S peppered all of his conversation with references to “we” and “our”. Initially, I wanted to think he was referring to his kids, but as the “we’ing” continued into territory that didn’t make sense to include kids, I decided to clarify things. As diplomatically as I could, I asked if he was still living with his wife because of the “we” and “our” references, and because it sounded like they were… um, still living together. That’s when he said he was separated (I assumed they were divorced), then later I found out that she “left the marriage.”
Because I’m tired, I’m just going to sum it up as this date was “We Versus Me”. I got the very distinct impression that S is not ready to date, but I don’t think he even knows it. At the end of our date, I discovered I was the first person he’s met from Lavalife, and online dating as a whole.
Chances I’ll see him again: Slim to none. I’m sure now that I know who he is, I’ll probably bump into him all the time in my ‘hood, and I know I’ll be pleasant enough with him. I genuinely liked his company, but as for romance… I’m going to take a big pass. The “we/our/separated/”she left the marriage” are BIG red flags that S isn’t in the same emotional space as me. I’m ready to date, I’m ready to be part of a “we”, he still hasn’t gotten past the fact that he’s NO LONGER in a “we.” Big difference between the two. Also, and this is so much less significant… he doesn’t make a lot of money, and he already has two kids, AND he’s undecided about having more kids. If he was gung-ho about kids, was in a headspace to START a relationship, etc, then I wouldn’t be so turned off about the money. I guess the money isn’t a turn off either way. If he had lots of money, I would still give him a miss because of the “we vs. me” thing.
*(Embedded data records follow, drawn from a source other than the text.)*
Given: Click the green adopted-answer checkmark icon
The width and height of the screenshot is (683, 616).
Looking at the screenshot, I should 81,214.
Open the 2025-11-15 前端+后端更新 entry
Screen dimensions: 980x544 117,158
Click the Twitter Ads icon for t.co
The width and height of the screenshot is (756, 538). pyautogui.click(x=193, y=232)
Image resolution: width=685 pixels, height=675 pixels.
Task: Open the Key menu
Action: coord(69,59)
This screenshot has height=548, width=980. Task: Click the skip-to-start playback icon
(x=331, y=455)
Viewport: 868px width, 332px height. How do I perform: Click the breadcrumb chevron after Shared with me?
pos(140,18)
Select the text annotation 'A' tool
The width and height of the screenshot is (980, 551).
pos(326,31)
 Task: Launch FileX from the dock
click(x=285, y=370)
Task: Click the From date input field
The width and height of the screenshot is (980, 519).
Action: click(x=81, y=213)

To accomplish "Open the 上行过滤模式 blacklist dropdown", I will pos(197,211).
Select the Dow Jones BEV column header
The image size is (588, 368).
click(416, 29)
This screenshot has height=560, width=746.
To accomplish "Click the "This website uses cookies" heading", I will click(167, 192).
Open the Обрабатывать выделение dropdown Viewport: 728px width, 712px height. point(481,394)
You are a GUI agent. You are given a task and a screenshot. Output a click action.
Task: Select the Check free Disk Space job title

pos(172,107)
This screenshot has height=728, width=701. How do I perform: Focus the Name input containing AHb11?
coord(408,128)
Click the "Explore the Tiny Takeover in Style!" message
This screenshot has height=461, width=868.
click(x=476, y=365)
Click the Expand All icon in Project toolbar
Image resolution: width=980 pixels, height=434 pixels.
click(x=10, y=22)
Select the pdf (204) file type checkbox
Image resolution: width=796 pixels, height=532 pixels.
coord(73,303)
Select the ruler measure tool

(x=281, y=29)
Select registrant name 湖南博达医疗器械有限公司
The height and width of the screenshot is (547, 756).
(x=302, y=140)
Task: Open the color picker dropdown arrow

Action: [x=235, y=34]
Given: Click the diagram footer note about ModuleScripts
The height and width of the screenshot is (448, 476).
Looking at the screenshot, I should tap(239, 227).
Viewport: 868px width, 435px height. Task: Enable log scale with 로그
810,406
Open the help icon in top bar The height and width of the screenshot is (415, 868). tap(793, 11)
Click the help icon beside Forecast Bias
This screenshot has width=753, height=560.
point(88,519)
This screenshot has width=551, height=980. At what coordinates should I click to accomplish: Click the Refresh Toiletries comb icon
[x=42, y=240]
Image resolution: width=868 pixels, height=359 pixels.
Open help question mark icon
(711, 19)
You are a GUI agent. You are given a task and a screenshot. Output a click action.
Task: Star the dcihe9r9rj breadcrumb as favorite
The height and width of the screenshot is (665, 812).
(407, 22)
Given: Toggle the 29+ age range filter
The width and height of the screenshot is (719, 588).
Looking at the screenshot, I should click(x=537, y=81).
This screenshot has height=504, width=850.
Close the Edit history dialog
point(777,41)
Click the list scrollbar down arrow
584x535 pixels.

Of course, I can’t help being a little angry with myself because when I said good-bye I gushed about the good time I had, etc. And the guy probably thinks I’m desperate. Whereas, I feel the complete opposite. Yes, I did have a good time and when I said good-bye I was caught up in the moment of having had a decent date, but I was bothered by all the veiled references to his ex and he’s really NOT someone I want to date again. I hate that I wasn’t more truthful in the moment and I hate that I didn’t just call him all the ex-talk point blank. Why did I play the goof/chump so I could spare his feelings? I don’t want to do that anymore.
Lesson learned: Don’t spend seven hours talking. I don’t know why I didn’t just go home after the bar. The “we/our” thing was already bugging me and there is such a thing as “leave ’em wanting more.” I also learned that I do not want to date a man who is NOT divorced. Separated is still married in my books and I do not date married men. But I don’t know if I would have learned how important this is to me if I hadn’t gone on the date. To clarify, separated men whose wives left the marriage in search of something (most likely, someone) new and better are still vulnerable to that spouse coming back and then turning to the other person, saying “Yeah, sorry, but for the sake of my kids, I need to give the marriage a second chance… you understand, don’t you…?” Because my God, it’s the marriage.
Sure, I could be making a huge assumption about S. But it doesn’t matter. There wasn’t much spark in the kiss, I didn’t find myself very attracted to him, and … why settle? I mean, really, why settle at this point in my life? Hell, my period is late and I could be peri-menopausal for all I know… so why settle?
I’m not sure there is a man out there for me. It makes me sad, but whaddamIgonnado? Go to Thailand, that’s what. Go to Thailand and do what I can to improve the relationship I have with myself and hope the chips will fall in a way so I can find some contentment.
After all, being in a relationship doesn’t guarantee happiness.